7. In 2010, the Kingdom of Saudi Arabia donated 15 tons of dates to UNRWA (United Nations Relief and Works Agency) for Palestine refugees living in Lebanon. The donation came in time for the upcoming Ramadan period, when the daily fast is traditionally broken with the eating of dates.
8. In 2010, WFP welcomed a donation from the Kingdom of Saudi Arabia of 1,098 metric tons of dates valued at US$3.6 million. According to a news release by WFP, the donation was used to assist refugees and school children in Ethiopia.

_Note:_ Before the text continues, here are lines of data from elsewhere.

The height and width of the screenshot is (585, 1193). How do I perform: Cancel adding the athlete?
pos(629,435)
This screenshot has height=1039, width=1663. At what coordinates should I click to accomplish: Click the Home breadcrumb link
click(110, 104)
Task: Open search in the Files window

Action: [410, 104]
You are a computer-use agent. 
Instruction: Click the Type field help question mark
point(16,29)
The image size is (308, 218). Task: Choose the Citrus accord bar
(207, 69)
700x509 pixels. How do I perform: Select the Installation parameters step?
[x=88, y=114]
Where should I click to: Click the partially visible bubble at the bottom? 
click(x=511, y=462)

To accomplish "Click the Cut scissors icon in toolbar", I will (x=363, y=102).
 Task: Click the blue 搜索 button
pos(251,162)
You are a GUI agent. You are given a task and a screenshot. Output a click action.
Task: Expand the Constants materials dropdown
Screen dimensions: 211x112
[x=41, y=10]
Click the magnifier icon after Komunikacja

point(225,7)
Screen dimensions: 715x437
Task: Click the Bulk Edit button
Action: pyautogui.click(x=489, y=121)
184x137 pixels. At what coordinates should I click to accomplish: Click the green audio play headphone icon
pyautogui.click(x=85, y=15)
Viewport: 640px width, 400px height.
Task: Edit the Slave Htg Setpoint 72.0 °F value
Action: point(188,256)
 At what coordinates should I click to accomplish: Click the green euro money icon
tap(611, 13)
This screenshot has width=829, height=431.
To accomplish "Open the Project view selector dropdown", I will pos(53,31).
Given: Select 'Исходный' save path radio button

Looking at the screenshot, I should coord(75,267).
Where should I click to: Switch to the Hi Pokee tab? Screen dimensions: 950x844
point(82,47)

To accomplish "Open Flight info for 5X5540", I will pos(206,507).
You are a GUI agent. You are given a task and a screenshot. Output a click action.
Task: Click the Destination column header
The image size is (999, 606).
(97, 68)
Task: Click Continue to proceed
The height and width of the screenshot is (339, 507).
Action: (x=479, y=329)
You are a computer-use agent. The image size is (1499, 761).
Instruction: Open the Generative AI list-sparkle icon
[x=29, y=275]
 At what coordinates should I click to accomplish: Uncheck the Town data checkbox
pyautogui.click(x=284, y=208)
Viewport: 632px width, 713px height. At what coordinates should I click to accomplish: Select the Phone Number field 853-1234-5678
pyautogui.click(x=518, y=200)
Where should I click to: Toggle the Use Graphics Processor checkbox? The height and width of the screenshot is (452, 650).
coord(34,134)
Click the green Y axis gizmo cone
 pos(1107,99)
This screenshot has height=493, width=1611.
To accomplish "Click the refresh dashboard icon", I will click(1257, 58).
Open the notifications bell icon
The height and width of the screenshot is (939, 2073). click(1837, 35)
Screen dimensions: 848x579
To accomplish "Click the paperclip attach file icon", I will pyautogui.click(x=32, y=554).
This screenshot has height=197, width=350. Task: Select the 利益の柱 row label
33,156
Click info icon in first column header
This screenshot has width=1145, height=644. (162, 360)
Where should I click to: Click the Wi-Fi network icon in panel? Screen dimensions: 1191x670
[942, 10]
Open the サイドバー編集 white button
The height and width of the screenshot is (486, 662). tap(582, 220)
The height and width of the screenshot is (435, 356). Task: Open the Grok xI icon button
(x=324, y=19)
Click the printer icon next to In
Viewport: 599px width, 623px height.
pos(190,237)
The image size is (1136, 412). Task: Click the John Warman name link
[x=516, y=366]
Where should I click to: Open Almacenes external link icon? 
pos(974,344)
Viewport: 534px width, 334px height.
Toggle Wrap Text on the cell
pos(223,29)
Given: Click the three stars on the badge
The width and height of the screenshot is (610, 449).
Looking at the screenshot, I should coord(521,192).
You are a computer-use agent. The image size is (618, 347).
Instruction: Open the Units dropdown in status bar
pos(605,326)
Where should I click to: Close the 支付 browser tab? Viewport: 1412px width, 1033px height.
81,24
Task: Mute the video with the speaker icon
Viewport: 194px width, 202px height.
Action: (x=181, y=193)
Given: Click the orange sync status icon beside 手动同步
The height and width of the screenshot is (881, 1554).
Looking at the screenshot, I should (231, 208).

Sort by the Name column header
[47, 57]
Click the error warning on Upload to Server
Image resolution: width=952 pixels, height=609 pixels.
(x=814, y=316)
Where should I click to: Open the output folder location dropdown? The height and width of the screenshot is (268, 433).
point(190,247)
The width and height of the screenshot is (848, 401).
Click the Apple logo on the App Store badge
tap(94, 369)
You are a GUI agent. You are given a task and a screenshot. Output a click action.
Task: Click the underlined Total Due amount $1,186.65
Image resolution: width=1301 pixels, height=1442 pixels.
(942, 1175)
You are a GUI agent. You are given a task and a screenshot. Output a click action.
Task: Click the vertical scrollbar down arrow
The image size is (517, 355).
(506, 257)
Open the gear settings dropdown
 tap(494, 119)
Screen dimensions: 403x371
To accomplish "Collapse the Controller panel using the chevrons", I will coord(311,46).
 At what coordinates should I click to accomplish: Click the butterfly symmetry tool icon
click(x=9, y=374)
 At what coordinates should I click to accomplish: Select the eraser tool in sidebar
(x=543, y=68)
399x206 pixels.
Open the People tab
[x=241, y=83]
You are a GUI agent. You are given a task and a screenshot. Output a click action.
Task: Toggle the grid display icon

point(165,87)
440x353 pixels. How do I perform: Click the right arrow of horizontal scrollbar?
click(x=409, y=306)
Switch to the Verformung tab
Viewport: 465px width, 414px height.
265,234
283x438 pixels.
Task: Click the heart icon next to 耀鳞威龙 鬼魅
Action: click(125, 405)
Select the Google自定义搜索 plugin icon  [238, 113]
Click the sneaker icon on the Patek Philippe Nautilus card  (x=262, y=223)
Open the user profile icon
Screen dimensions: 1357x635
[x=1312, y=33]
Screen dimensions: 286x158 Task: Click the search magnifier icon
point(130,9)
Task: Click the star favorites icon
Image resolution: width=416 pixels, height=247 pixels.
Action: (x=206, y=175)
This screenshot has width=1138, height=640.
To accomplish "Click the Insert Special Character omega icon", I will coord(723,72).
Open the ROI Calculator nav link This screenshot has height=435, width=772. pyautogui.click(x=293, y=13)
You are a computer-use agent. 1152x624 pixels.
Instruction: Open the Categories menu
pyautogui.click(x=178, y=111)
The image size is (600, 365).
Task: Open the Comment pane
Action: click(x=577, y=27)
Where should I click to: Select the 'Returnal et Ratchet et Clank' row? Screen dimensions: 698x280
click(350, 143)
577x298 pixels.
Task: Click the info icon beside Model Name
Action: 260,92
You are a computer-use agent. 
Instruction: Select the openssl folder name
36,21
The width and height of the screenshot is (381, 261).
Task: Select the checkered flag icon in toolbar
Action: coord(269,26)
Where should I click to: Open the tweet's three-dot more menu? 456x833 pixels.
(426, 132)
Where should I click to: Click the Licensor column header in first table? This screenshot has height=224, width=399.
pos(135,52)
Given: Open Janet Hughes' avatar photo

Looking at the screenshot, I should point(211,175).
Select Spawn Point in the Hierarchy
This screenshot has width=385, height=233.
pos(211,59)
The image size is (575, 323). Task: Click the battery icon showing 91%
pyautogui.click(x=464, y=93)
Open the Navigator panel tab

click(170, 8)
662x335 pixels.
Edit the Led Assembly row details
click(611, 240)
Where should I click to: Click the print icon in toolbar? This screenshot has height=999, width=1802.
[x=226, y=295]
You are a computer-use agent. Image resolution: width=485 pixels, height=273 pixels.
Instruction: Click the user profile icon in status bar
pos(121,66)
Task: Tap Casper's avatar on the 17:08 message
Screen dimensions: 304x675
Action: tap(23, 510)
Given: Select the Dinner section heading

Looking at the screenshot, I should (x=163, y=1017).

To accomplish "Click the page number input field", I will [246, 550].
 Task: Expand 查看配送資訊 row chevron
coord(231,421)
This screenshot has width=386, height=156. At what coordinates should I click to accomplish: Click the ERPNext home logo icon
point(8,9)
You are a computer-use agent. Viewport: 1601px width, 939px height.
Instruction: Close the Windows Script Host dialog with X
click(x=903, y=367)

9. In 2010, during the devastating floods in Pakistan, Saudi Arabia quietly bypassed the United States as the single largest aid donor, in real terms. The Kingdom’s commitment to helping the victims of Pakistan’s devastating floods crossed US$140 million. Besides this, the Saudi military also set up a back-to-back air bridge between Saudi Arabia and Pakistan that saw some 30 large cargo planes carrying hundreds of tons of relief goods transported there in no time. The King
inaugurated the fund-raising campaign by personally donating SR20 million, followed with SR10 million from Crown Prince Sultan Bin Abdul Aziz (the minister of defense and aviation) and SR5 million from the second deputy premier Prince Naif Bin Abdul Aziz – the minister of interior. Additionally, in response to an appeal from the King, the people of Saudi Arabia also
positively responded and more than US$120 million was collected in cash during the first 3-day international telethon.
Finally it was also established as a fact, by the United Nations, that Saudi Arabia was the largest international donor to humanitarian appeals, when measured as a percentage of the national economy. The Saudi kingdom gave 0.19 per cent of its gross domestic product (GDP) to humanitarian funding, Sweden which gave 0.14 per cent of its national product and Norway with 0.13, followed in the list of top donor countries. Many small European countries, with large and generally affluent populations, were also part of the lead countries by GDP. Kuwait and the United Arab Emirates were also large proportional donors. The United States came in 19th on the list, having donated 0.02 per cent of GDP in 2008. These figures were released by the United Nations.
No wonder, all of these above speak volumes about Saudi Arabia and the custodian of the two holy mosques – King Abdullah Bin Abdul Aziz Al-Saud – vis-à-vis their kindness, care and compassion for all people of this world.